The problem: From the top of the entries below through the line containing "Click the convertGroup", return every line exactly as written, please, and stop there.

————

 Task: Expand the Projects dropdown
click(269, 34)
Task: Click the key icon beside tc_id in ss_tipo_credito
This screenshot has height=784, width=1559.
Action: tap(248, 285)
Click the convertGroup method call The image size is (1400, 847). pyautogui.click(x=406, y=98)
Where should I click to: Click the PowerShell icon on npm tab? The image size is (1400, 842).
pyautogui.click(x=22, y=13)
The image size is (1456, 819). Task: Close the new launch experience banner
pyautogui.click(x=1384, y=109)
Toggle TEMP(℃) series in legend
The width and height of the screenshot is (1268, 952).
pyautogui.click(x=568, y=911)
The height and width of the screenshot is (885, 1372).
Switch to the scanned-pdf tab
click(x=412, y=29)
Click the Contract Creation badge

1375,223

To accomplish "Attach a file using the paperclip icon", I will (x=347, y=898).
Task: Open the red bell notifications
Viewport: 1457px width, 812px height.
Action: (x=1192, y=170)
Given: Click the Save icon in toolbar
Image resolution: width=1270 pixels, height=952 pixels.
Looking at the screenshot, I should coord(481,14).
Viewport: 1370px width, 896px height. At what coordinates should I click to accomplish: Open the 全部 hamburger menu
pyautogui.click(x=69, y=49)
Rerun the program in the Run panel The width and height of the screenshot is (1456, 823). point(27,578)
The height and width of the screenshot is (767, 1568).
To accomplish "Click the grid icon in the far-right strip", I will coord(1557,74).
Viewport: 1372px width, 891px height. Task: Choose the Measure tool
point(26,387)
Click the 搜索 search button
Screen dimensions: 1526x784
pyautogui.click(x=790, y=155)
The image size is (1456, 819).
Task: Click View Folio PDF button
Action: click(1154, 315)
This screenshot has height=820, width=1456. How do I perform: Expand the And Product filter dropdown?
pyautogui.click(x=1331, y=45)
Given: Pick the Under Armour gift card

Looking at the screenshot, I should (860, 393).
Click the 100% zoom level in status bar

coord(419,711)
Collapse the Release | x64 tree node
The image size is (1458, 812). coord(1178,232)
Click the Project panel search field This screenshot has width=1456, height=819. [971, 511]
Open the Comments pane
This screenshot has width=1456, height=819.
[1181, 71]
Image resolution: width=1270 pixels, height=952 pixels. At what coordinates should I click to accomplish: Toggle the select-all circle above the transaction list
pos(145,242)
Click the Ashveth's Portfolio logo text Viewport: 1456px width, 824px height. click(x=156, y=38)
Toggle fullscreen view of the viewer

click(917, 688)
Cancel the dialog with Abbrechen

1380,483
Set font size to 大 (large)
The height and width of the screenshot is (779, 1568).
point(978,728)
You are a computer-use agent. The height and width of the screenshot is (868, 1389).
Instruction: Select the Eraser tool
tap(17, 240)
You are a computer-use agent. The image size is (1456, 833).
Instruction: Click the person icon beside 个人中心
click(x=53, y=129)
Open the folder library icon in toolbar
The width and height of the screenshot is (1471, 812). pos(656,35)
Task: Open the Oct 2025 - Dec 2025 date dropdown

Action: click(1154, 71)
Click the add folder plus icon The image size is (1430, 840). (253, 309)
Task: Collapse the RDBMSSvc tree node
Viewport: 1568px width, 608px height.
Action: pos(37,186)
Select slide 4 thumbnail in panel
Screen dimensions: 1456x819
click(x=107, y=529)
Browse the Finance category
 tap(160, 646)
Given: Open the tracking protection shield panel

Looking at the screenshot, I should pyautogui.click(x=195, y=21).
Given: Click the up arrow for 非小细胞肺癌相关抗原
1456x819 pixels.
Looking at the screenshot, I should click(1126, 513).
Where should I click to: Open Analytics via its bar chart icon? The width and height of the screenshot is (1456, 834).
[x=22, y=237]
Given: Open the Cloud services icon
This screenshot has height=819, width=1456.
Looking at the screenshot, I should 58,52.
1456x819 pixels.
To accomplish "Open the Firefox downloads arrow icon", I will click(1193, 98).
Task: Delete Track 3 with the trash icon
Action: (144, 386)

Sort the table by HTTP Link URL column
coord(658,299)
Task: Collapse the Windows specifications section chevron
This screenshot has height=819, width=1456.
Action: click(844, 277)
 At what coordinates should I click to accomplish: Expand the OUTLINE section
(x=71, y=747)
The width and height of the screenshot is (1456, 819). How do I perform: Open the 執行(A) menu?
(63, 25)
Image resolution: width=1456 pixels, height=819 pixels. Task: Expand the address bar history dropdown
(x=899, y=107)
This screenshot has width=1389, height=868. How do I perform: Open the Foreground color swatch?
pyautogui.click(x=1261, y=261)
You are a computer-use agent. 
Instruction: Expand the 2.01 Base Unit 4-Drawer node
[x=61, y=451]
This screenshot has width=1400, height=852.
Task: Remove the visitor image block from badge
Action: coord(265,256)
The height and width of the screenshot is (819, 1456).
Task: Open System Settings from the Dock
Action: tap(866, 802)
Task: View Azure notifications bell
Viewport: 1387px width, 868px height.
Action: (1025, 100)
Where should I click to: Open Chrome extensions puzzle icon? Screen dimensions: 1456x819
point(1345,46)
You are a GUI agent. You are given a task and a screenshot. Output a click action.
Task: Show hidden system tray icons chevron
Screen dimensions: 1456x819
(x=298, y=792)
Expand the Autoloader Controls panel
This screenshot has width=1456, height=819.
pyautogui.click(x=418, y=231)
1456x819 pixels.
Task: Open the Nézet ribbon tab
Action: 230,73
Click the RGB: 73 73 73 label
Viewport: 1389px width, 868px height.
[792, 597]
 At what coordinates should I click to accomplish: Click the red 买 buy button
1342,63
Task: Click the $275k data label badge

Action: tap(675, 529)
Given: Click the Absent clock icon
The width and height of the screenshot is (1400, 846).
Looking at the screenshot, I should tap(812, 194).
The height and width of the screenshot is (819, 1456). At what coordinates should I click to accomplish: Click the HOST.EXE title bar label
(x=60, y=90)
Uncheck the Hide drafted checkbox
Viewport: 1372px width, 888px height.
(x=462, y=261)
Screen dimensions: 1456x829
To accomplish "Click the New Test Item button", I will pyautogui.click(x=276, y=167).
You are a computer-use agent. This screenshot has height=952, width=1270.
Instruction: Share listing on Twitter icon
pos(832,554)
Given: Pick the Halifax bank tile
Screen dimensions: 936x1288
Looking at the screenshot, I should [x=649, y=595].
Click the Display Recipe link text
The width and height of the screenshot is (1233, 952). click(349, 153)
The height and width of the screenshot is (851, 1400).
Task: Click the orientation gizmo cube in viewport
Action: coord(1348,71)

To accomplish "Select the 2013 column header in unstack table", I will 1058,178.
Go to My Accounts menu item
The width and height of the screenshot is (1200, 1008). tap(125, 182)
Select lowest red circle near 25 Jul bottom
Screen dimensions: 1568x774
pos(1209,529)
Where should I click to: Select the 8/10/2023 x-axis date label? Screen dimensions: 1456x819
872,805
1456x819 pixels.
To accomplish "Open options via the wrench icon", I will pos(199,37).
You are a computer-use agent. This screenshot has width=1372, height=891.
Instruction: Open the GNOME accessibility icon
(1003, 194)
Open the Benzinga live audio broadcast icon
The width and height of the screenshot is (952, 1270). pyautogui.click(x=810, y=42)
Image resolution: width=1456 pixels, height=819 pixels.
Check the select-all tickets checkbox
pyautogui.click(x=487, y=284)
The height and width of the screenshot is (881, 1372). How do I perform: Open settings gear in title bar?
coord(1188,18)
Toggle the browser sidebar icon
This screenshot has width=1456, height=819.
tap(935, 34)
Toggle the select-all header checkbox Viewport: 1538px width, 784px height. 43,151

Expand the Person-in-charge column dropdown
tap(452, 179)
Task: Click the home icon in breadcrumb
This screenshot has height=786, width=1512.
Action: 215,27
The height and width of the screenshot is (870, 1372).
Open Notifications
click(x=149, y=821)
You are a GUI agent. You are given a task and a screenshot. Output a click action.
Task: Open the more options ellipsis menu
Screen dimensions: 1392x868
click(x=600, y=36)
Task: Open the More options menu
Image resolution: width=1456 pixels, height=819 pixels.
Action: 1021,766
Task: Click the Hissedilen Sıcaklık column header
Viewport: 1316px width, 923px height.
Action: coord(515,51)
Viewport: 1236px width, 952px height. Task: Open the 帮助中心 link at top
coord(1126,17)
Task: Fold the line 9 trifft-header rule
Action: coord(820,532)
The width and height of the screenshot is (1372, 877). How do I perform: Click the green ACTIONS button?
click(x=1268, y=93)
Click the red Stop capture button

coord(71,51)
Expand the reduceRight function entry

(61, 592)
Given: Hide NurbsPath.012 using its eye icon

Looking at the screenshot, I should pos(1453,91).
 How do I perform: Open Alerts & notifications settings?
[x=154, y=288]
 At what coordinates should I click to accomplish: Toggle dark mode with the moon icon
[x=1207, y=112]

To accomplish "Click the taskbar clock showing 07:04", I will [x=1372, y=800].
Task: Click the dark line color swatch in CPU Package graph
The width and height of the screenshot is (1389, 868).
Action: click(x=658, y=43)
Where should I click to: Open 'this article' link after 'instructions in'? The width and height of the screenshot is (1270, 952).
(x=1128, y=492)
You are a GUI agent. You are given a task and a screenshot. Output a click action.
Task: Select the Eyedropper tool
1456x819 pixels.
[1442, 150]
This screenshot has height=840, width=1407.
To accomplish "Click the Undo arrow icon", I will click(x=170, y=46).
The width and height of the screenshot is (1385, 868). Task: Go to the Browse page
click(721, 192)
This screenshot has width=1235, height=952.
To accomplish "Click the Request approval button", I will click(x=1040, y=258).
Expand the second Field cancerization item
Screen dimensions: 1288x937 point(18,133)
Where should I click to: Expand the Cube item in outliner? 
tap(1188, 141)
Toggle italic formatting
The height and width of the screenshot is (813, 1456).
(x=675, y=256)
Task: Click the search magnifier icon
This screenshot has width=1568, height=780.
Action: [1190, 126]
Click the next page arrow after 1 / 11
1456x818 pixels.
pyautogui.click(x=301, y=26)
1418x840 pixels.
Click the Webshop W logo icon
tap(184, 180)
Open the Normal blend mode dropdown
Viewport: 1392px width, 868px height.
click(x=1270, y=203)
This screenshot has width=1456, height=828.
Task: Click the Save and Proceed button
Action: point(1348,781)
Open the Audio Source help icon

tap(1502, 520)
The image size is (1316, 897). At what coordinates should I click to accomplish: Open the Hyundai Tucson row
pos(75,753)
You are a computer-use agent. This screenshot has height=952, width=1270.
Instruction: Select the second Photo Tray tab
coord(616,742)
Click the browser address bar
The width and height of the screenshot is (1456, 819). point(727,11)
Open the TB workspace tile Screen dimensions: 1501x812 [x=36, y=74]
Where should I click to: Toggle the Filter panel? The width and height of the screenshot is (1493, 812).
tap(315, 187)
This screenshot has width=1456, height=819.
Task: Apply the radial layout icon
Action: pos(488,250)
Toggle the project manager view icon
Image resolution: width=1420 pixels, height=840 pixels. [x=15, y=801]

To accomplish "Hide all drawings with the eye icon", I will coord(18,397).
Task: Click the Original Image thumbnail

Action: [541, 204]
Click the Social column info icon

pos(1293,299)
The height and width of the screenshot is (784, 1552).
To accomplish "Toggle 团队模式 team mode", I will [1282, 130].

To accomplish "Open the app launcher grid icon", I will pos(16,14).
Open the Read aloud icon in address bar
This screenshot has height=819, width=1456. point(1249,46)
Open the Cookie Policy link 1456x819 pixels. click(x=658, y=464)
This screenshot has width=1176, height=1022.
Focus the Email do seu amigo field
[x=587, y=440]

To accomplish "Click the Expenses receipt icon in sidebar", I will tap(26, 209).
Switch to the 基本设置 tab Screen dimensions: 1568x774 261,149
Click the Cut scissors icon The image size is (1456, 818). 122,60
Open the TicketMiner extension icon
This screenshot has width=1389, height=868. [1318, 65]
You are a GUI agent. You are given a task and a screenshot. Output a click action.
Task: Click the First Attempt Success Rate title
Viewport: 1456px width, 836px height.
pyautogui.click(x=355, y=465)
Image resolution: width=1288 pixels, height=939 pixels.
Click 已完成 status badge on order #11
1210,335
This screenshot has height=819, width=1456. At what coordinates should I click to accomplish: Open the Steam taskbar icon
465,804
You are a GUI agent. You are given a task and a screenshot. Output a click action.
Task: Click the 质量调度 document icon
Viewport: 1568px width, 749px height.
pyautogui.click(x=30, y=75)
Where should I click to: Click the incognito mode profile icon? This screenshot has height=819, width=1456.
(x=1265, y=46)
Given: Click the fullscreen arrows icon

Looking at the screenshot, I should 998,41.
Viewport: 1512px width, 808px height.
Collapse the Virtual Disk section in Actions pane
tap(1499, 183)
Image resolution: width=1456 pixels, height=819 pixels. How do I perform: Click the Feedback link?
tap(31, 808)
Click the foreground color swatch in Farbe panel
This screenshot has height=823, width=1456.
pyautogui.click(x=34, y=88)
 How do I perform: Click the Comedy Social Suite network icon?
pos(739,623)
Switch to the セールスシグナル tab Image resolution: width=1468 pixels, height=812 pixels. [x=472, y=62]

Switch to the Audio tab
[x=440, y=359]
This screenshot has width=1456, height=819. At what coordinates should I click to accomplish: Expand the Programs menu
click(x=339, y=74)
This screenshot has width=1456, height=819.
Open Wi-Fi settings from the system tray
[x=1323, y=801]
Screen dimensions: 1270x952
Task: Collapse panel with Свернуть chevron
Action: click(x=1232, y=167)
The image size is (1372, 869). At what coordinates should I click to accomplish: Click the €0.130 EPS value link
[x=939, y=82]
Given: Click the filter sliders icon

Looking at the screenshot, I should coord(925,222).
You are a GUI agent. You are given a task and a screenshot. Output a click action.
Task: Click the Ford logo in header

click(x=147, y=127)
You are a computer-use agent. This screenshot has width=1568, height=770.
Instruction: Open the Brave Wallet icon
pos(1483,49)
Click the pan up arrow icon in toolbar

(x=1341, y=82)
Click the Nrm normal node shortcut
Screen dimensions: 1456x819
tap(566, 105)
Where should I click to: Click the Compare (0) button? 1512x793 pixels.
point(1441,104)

————

Answer section:
 Task: Expand the Projects dropdown
click(269, 34)
Task: Click the key icon beside tc_id in ss_tipo_credito
This screenshot has height=784, width=1559.
Action: tap(248, 285)
Click the convertGroup method call The image size is (1400, 847). pyautogui.click(x=406, y=98)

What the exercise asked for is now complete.